No, it is not irrelevant because depending on how we conceive the vacuum is how we'll model it in mathematical terms. If we think that space is a container the mathematical representation could be given in geometrical terms, if we think that space is a substance, we may model it as a fluid.
You: While spatio vacuo means empty space, it obviously contains electric, magnetic, and gravitation fields. In this respect I like the papers by Elitzur.

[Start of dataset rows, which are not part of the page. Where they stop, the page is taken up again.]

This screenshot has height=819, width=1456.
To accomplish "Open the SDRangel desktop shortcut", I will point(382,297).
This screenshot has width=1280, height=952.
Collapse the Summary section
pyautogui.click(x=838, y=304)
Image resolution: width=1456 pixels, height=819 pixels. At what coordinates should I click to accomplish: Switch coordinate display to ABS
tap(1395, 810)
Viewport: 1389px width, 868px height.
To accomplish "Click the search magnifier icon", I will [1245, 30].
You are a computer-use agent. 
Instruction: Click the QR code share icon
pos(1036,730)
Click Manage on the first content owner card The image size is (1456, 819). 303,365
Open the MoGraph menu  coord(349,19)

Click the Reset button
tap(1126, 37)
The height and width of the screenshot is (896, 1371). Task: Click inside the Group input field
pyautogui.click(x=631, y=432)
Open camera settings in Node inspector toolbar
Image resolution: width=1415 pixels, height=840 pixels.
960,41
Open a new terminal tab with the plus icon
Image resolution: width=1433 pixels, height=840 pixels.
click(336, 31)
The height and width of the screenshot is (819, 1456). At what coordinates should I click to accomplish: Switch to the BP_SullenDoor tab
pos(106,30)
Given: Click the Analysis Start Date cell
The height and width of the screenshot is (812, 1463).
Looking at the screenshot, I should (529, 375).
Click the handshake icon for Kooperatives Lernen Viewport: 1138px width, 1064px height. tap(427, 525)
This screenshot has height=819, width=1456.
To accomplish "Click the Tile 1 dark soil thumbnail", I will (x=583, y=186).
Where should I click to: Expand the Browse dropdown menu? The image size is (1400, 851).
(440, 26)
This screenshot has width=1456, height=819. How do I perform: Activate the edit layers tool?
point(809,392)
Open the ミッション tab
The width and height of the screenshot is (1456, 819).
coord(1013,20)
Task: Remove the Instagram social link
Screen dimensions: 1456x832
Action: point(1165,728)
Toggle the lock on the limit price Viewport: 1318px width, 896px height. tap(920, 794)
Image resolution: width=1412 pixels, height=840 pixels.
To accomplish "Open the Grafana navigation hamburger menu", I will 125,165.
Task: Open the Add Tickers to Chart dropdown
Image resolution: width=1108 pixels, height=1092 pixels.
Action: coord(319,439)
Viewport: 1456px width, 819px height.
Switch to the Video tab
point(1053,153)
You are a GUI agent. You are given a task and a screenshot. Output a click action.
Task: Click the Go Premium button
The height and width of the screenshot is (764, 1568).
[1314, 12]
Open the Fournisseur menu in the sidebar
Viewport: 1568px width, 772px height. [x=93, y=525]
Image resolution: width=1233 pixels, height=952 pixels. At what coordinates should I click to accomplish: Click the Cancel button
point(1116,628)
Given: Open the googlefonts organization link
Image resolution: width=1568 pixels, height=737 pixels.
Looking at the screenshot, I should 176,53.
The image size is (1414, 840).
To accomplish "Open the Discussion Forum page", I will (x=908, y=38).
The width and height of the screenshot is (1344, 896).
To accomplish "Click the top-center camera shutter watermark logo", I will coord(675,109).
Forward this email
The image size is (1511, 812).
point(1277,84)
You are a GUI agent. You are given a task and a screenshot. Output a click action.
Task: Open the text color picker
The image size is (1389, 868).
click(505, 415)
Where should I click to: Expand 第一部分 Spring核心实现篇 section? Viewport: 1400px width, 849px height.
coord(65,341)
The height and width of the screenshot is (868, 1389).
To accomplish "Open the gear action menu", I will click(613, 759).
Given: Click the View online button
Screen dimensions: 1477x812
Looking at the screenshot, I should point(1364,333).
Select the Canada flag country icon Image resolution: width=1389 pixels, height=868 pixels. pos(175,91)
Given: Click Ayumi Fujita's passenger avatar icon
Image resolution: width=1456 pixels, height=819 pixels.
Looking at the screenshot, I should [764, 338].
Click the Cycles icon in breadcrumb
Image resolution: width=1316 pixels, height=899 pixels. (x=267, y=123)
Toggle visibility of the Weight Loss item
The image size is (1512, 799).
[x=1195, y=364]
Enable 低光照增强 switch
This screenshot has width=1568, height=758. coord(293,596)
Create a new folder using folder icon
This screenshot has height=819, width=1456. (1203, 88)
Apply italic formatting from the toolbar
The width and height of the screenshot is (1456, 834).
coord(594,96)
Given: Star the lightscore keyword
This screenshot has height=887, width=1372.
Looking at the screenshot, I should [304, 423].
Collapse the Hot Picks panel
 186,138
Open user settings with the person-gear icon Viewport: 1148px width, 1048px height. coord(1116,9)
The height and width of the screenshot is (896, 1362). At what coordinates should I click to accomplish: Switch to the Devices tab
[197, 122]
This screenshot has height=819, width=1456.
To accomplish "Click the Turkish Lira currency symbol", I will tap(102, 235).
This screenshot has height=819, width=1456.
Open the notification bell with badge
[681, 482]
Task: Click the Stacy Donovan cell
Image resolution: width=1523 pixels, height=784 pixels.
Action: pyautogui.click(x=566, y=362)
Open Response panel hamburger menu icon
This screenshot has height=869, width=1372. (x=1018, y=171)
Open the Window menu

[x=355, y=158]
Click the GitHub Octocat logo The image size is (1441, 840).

This is my point. Based on this sentence I see that you think that space is also an empty container that contains particles, electric, magnetic and gravitational fields; this is Einstein's view of space. He thought that fields and particles don't need a medium, that they can move in total empty space. Maxwell argued that fields were states of the aether and Einstein argued that fields didn't need a carrier. I disagree with Einstein's view. I hold that particles and fields are not independent objects of space but they are excitations and states of space, respectively; but conceiving space as a material substance not as a container. During the XIX century physicist thought that there was empty space which was in turn filled with the aether... I don't follow this dichotomy, aether and space are the same physical entity for me. Do you understand this?
You: Michelson's null result did merely show that there is no material carrier of electromagnetic waves. I do not see it disproving an absolute space which possibly may be understood as relations between matter located in it.
No, it doesn't show that there is no aether. Interferometric experiments do not prove that there is or there is not aether, this is what I discussed in my essay.
You: Is there "a bijection between the mathematical space and the physical or intuitive space"? ... However, the map - while something real too - is not the territory.
So, what is the territory? Could please let me know what is your conception of space then?